(Target position records)

- - - - - - -

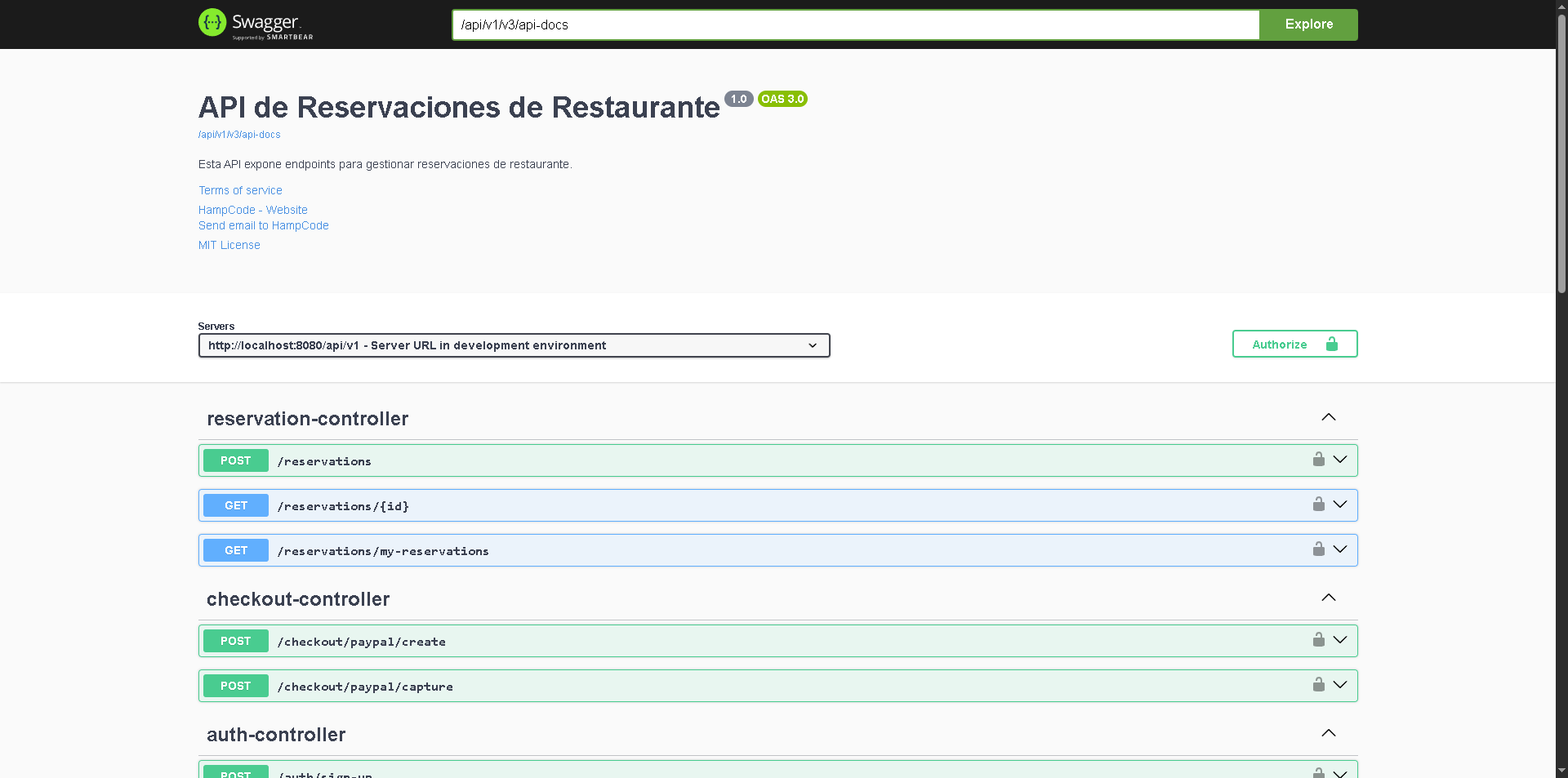Click the padlock icon on POST /reservations

(1317, 459)
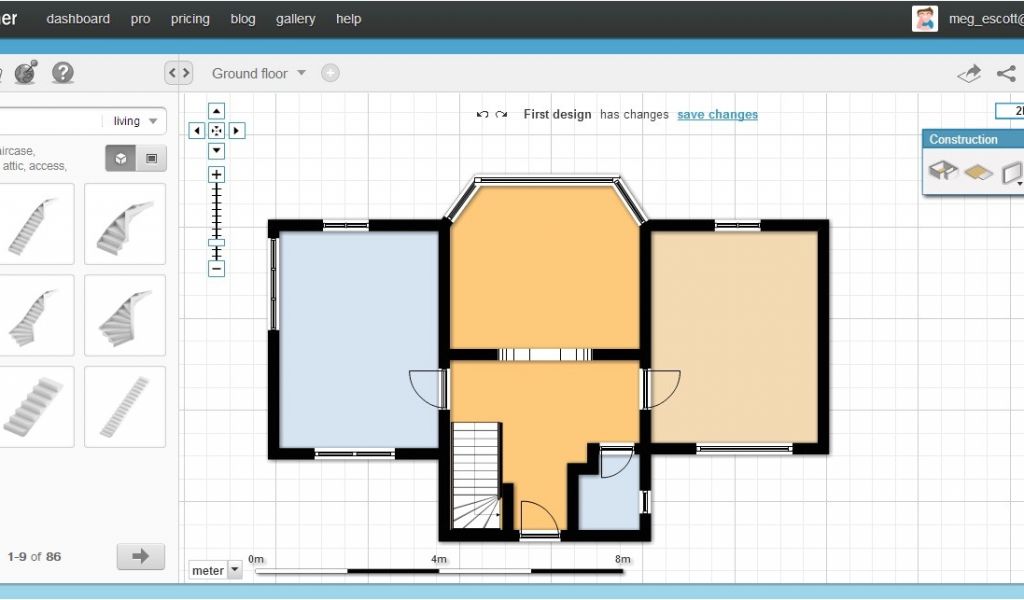Switch library to 2D view toggle
1024x600 pixels.
[x=151, y=158]
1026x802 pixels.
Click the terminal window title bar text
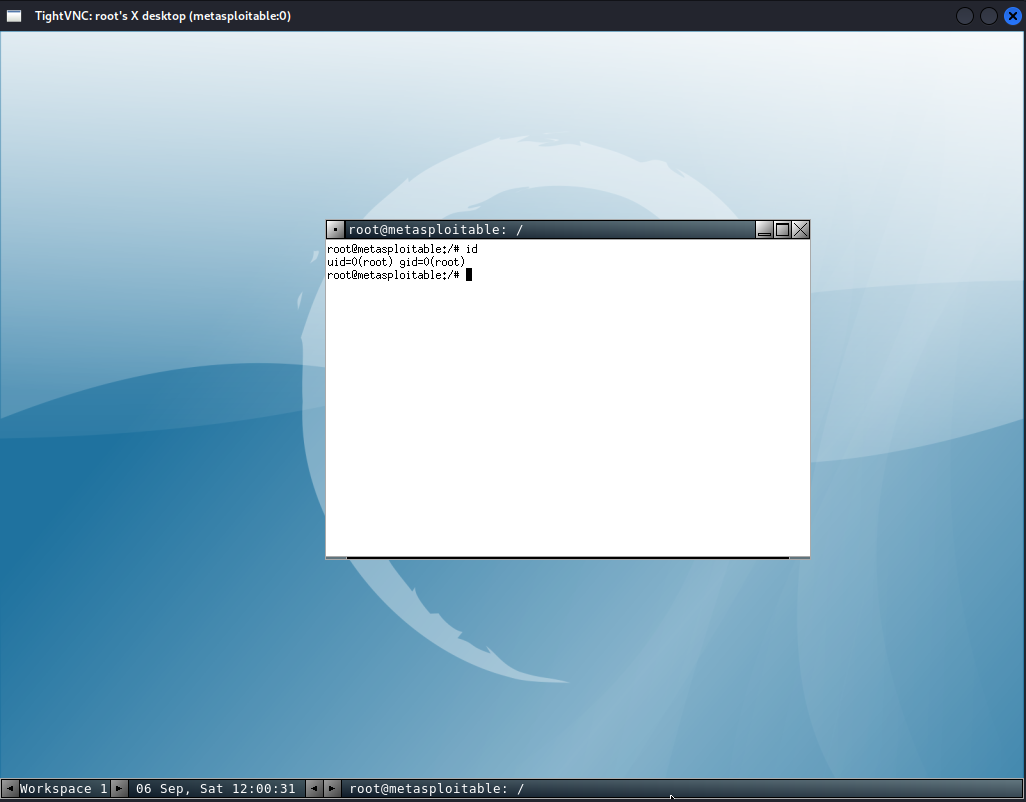point(435,230)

- - - - - - -

Repeat every line of the listing above word for word, leaving out the pictures.

■ **Expected answer**
Click the padlock icon on POST /reservations

(1317, 459)
Switch library to 2D view toggle
1024x600 pixels.
[x=151, y=158]
1026x802 pixels.
Click the terminal window title bar text
point(435,230)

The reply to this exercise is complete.